Esto es distinto a lo que le escuché después  al insigne novelista. Durante el destierro en México, en el año 1956, al  expresidente Gallegos se le presentó una crisis de hipertensión arterial y por 15 días consecutivos el médico tratante le ordenó reposo en cama y tomarle la tensión y la temperatura diariamente.

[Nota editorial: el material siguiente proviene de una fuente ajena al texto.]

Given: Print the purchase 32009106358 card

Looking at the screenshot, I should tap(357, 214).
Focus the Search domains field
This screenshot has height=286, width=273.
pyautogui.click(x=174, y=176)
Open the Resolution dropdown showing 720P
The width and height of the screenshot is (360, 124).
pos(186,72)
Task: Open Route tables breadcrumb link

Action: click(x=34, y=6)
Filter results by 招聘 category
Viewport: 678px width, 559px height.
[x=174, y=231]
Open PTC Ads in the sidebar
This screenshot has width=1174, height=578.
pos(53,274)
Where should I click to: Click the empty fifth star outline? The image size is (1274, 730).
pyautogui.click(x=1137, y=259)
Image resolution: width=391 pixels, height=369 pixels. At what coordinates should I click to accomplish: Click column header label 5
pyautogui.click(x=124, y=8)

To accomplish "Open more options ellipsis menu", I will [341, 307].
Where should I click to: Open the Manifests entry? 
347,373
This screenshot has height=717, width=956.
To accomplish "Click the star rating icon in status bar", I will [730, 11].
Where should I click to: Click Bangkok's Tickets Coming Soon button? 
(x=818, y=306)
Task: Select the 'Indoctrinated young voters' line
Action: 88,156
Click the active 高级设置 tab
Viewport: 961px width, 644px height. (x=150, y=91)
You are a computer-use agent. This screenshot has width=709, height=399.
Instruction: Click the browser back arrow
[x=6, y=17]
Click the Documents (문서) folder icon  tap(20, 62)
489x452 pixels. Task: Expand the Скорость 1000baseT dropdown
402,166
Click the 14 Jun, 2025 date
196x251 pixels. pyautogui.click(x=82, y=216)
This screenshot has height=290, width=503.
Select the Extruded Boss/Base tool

Me correspondió hacer esto último (yo era un médico recién graduado exiliado; después me gradué de abogado), y en una conversación sobre el golpe del 24 de noviembre dijo, palabras más, palabras menos, que “Delgado hizo todo lo posible por evitar el golpe, pero al ver que eso era imposible, se plegó a Pérez Jiménez y se perdió para la historia”, concluyendo con la frase, que me quedó grabada, de que “él fue un traidor pasivo, no un traidor activo”. Muchos discrepan de esa opinión, que consideran generosa, del gran novelista.

El golpe del 24 de noviembre de 1948 y su paréntesis dictatorial hasta 1958 fueron una manifestación más de la histórica tradición de confrontación entre el militarismo y el civilismo que Venezuela conoció a lo largo del siglo XIX y se había prolongado en el siglo XX hasta 1935, cuando con su muerte, termina la dictadura de Juan Vicente Gómez. Esa confrontación revivió con el golpe fallido del 4 de febrero de 1992, y, con el triunfo electoral de Hugo Chávez en 1998 y la sucesión, mediante el fraude comicial, de Nicolás Maduro, quien es un presidente nominal en manos de los militares. Salir de esta situación es la asignatura pendiente.